In other words, the criminals do not have to be out to get you in order to get you – think of it as being caught in a drive-by incident rather than having someone take out a contract on you. The effect will be equally painful and people who use the net infrequently might be more vulnerable than others.

Ivan Ristic, chief evangelist at Breach Security, a company specialising in protecting organisations from internet attacks, points out that the occasional user might be less well-versed in good practice and may be tempted to take short cuts such as setting up easy-to-guess passwords.

But, he says: “The most dangerous mistake people make on the internet is using the same password for all their logins. They tend to forget that there are people behind each of the applications or websites that they are using and that those people may not be very skilled in security.”

So a password that is intercepted once, if it is used for more than one site, becomes a serious security issue.

Part of the problem faced by the small or sole trader is that big companies have stepped up security to the point where hackers are looking for other means of attack. Fran Howarth, a principal analyst with the research firm Quocirca, says: “As hackers see traditional windows of opportunity closed by companies applying security solutions such as antivirus, they are increasingly looking to attack applications through flaws in the code or through social engineering attacks.” This makes everybody vulnerable.

Some writers of malware try to make their systems look innocent. A simple hunt on a search engine can lead to users unknowingly clicking through to questionable content such as pornography, says Eamonn Doyle, the managing director of Bloxx, the web filtering company. “You only need to visit one website to potentially activate spyware viruses,” he adds.

To put it another way, do not take your safety for granted even if you are using the web for the first time and never intend to use it again.

Ollman adds: “It used to be a case of not visiting websites that were a bit dodgy. Today’s attacks mean that even infrequent access to popular international sites can leave you as infected as if you had visited a free porn site.”

CASE STUDY

Thomas Lundie is a freelance journalist who admits that he should have had antivirus protection installed on his computer. As a freelance, however, he could not see why anyone would want to target him. The attack when it came typified the way small businesses can be caught.

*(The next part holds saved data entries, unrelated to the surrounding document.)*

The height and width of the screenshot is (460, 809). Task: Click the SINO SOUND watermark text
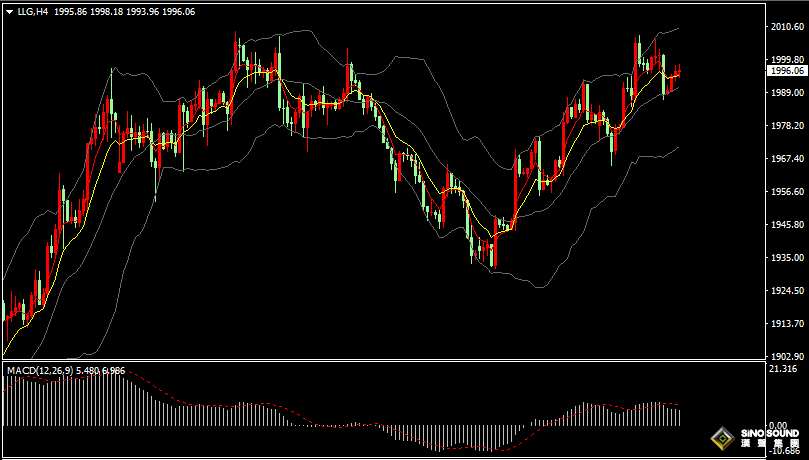point(770,434)
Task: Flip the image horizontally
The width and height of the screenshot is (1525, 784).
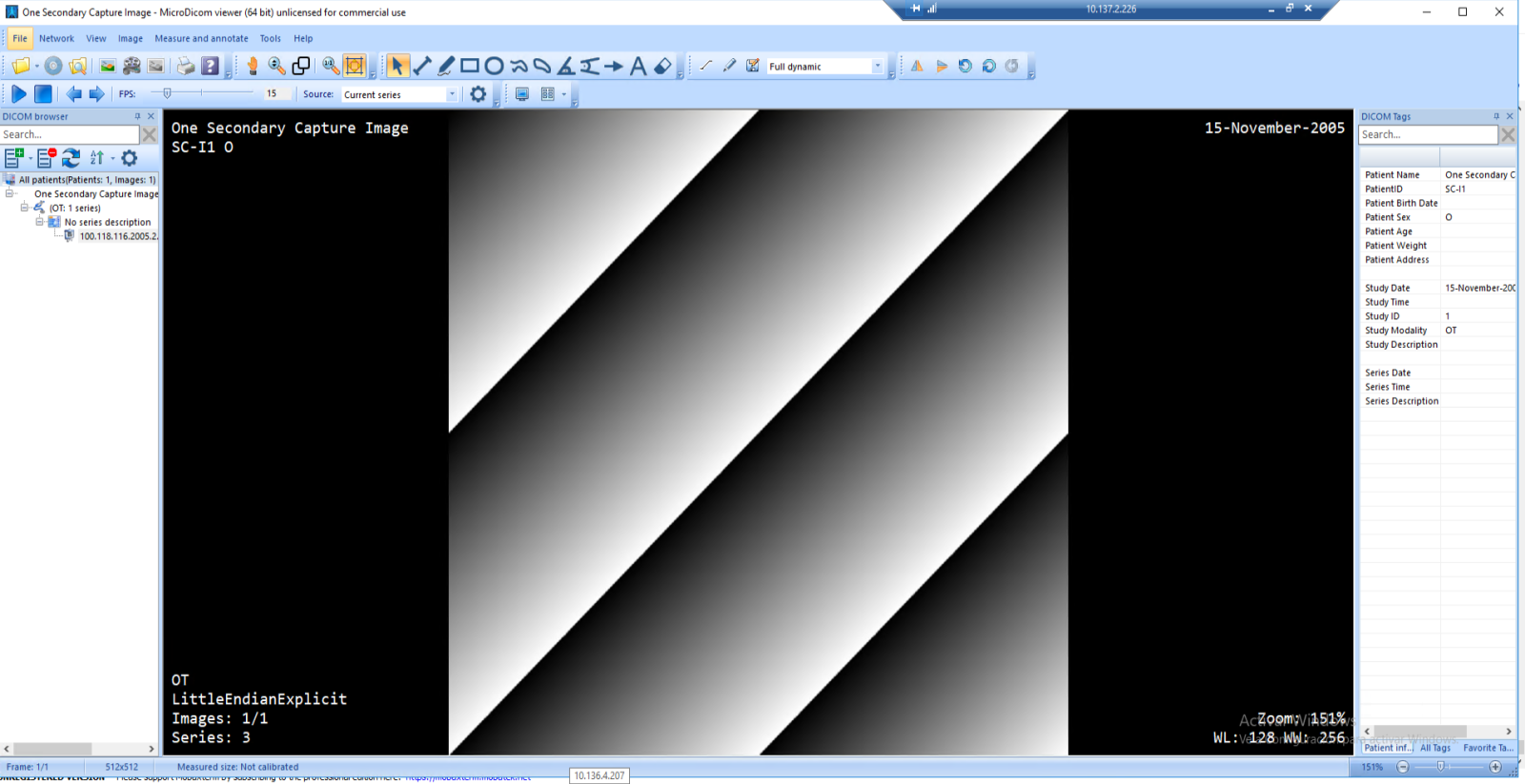Action: (x=917, y=66)
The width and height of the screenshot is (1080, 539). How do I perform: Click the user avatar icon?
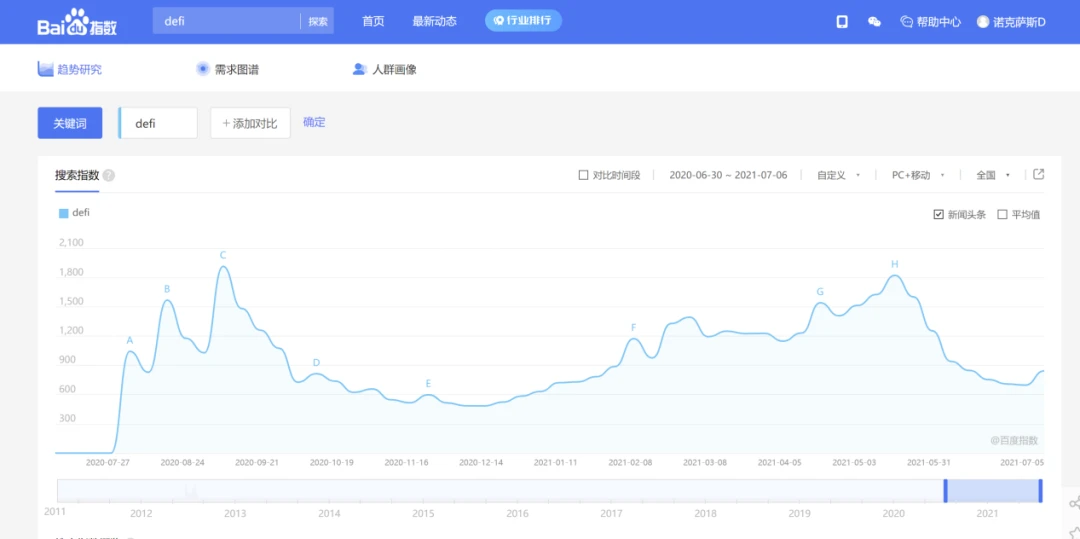pos(983,21)
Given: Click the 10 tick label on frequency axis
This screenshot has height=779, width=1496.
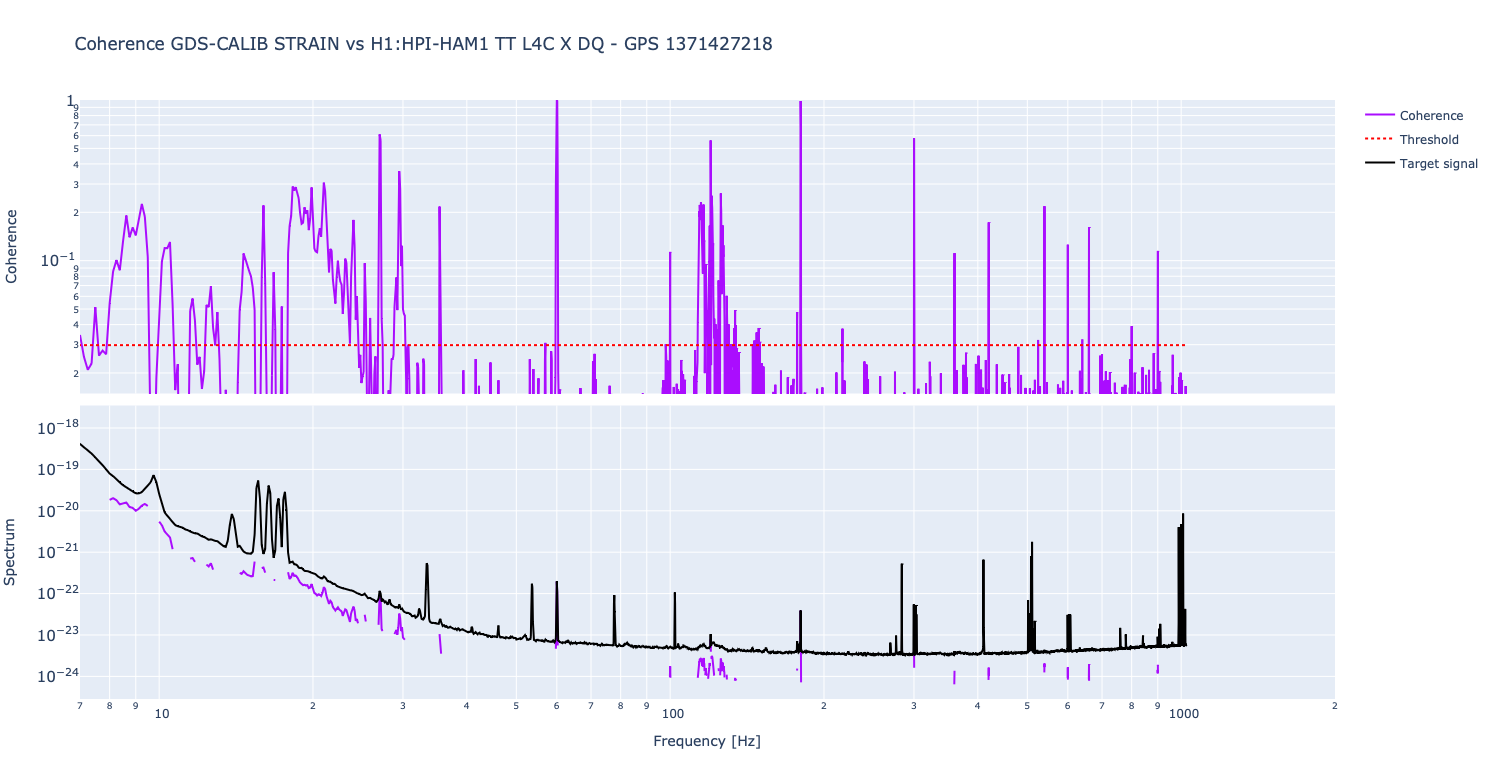Looking at the screenshot, I should click(x=160, y=714).
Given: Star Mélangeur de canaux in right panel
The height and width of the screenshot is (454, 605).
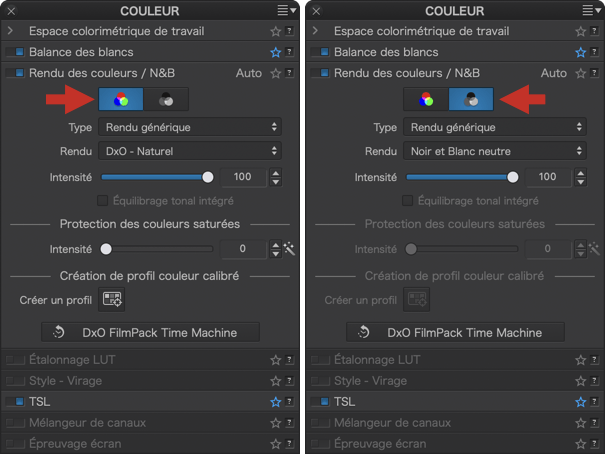Looking at the screenshot, I should click(x=580, y=423).
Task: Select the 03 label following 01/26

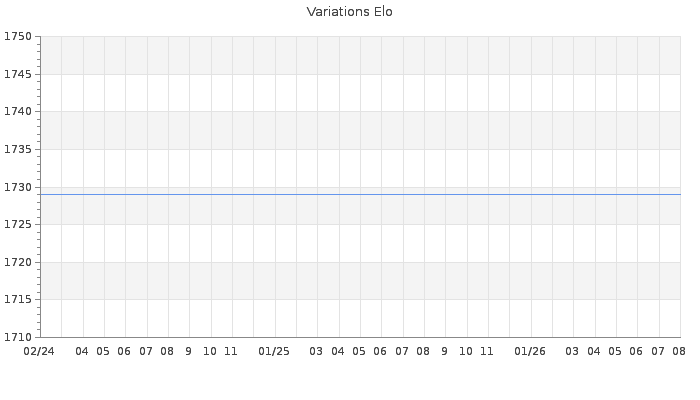Action: (x=572, y=352)
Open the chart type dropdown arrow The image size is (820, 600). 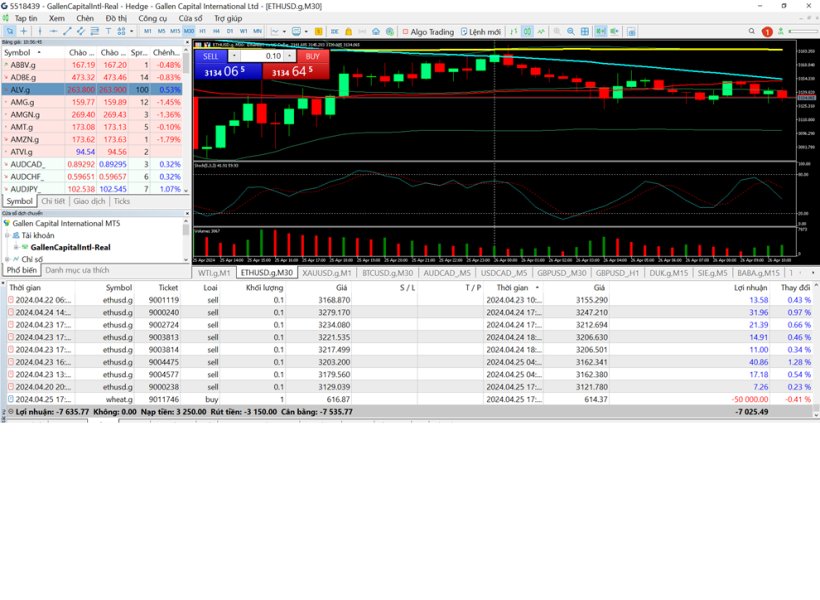click(284, 31)
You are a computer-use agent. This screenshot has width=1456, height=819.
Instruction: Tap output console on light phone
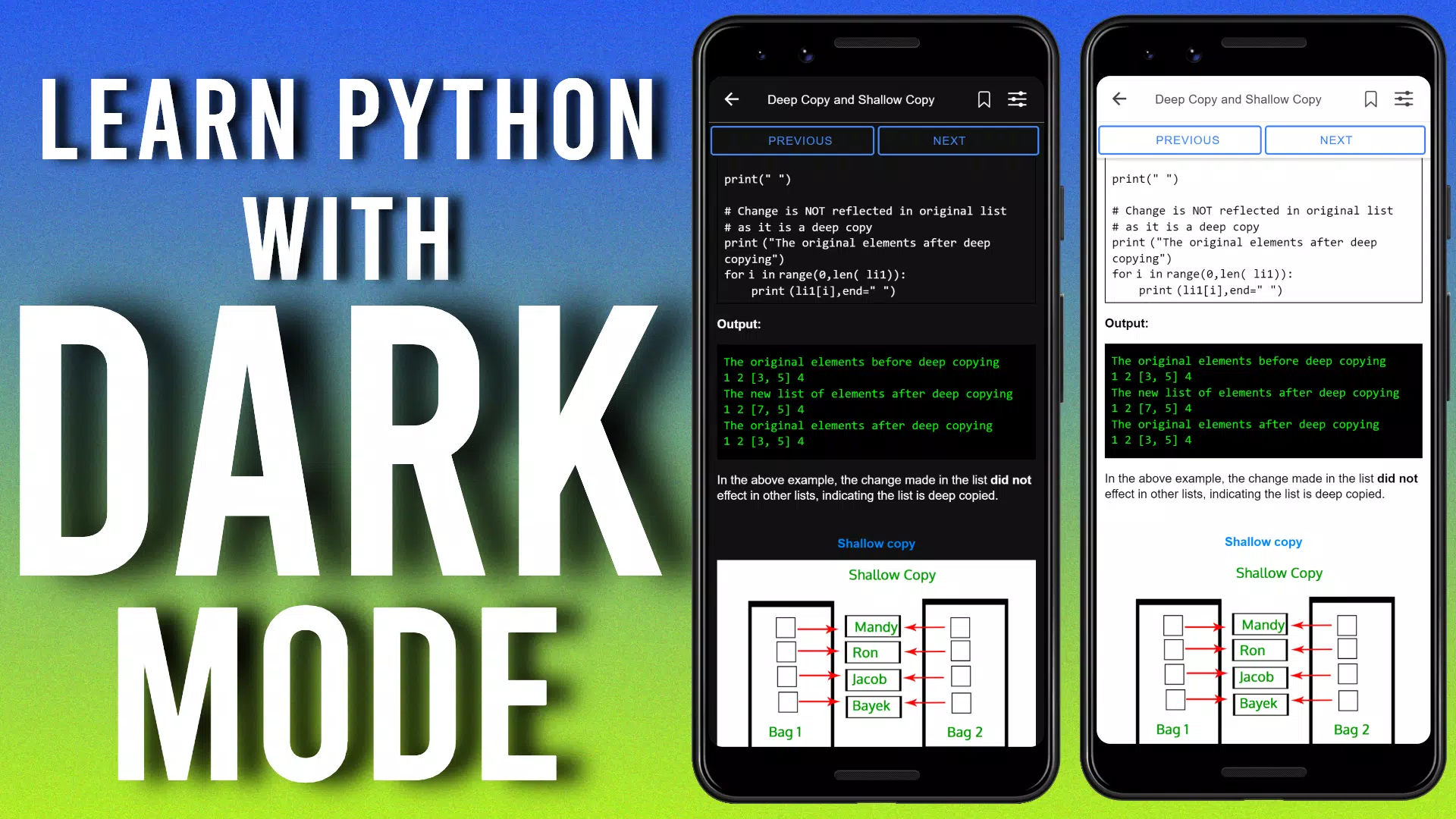point(1263,400)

One day he received a briefing document from a client and when he clicked on it to shut it down a box popped up that said ‘I think Thomas Lundie is a fat stupid jerk’.

“It just seemed a bit of an irritation or some sort of daft prank,” he says. “I wasn’t at all concerned at first – I knew the client was a bit of a wag, so I didn’t think much of it.”

He started thinking about it more carefully when he realised that the box appeared every time he hit “save”, and that each time he ended up with a new, unwanted copy of whatever he was working on. This was happening with all of his files, not just the one from the client. His disk would soon fill up and be unusable.

He called his client, who was mortified – as a software company, it was all too aware that it had infected many of its suppliers with a virus.

This virus took the user’s name from the computer, added it to the “fat jerk” message and then filled the victim’s disk with copies of files every time someone closed down a document.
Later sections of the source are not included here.